In this tutorial, we are going to build a simple machine learning model as a flask app and deploy to Kubernetes and consume it as an API.
We are going to begin with creating the cluster first because provisioning it will take up to 20 min.
-
Log into your IBM Cloud account
-
Create a new cluster from the Catalog
-
Create resource --> Kubernetes service
-
Give it a name and select the 'Free cluster' plan then click 'Create'
As this is more towards templating a simple flask inference engine on Kubernetes we are going to keep the model real simple
We will be building a simple iris classification model using a jupyter notebook
git clone https://github.com/krishnac7/COSmodelDeploy.git
cd COSmodelDeploy-master
jupyter notebook Model_training.ipynb
the below cell creates the required model
and then we save the model as a pickle file to import later into our inference app
while we are on the topic, here is a good read on object serialization and the security issues that come with pickle
Now we see a new pickle file in the /models folder
Now we create a quick flask application with filename app.py which only uses pickle and flask modules.

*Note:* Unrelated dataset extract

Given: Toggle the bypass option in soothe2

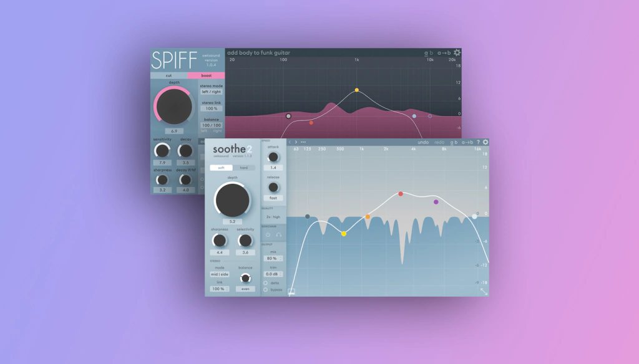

It creates two routes one the default '/' which responds with a text message and a second '/predict' which only accepts a POST request with an array of inputs
to run the flask app, use:
python run app.py
It might ask for network access, once you grant it, you'll see our app running
As we can see the app is running on the localhost, 0.0.0.0 and the port 80 which we configured in the last line of app.py
to test it out, we can open localhost:80 in our browser to get the response
Now to test out the inference API, we are going to use postman with the below configuration
Method: POST
url: localost:80/predict
Body: (raw-->JSON) [5.9,3.0,5.1,1.8]
Now that our app is working fine on local, we can go ahead with the next steps.
Just to make it a bit closer to production, I'm going to upload the model file to object storage and try accessing it from there but you can skip this part and directly to the docker build
We are going to upload the model in IBM Cloud Object Storage and use boto3 to retrieve it whenever required
- you'd need an IBM Cloud lite Account
- From catalogue create an object storage service
If you come across an error like this
that is because you already have an instance of COS created which you can find under resource list --> Storage
Once you are in your Cloud Object Storage you can create a new set of Service credentials from the side tab
Click on New credentials and check the box to 'Include HMAC Credentials'
HMAC authentication is an s3 compatible method which works on an Access Key and its Secret
from the generated credentials you will be needing the 'access_key_id' and 'secret_access_key'
Now let's create a new bucket,
- click on create on top and then choose a custom bucket.
- Give a unique name to the bucket, usually adding a couple of integers, in the end, makes it unique then go with the following options
Resiliency: Regional
Location: us-east
Storage class: Standard
Once the bucket is created you can upload the model file using the upload option on top or drag and drop it
Now we are all set for the next part
Update your credentials in the config.json file and remember to replace the region that you used in the endpoint URL as well
the get_model.py file uses this config file to establish a connection and download the .pkl file from the specified bucket into models/ folder when required
We are going to use the python:3.6-slim image as our base image and then create a /deploy folder to put our code
you can see that during the build, we are running the get_model.py to download model files and put them in the models repo then removing the config.json file
Which is not a suggested way of doing it, but for now to make it a bit easier we are going ahead with this way.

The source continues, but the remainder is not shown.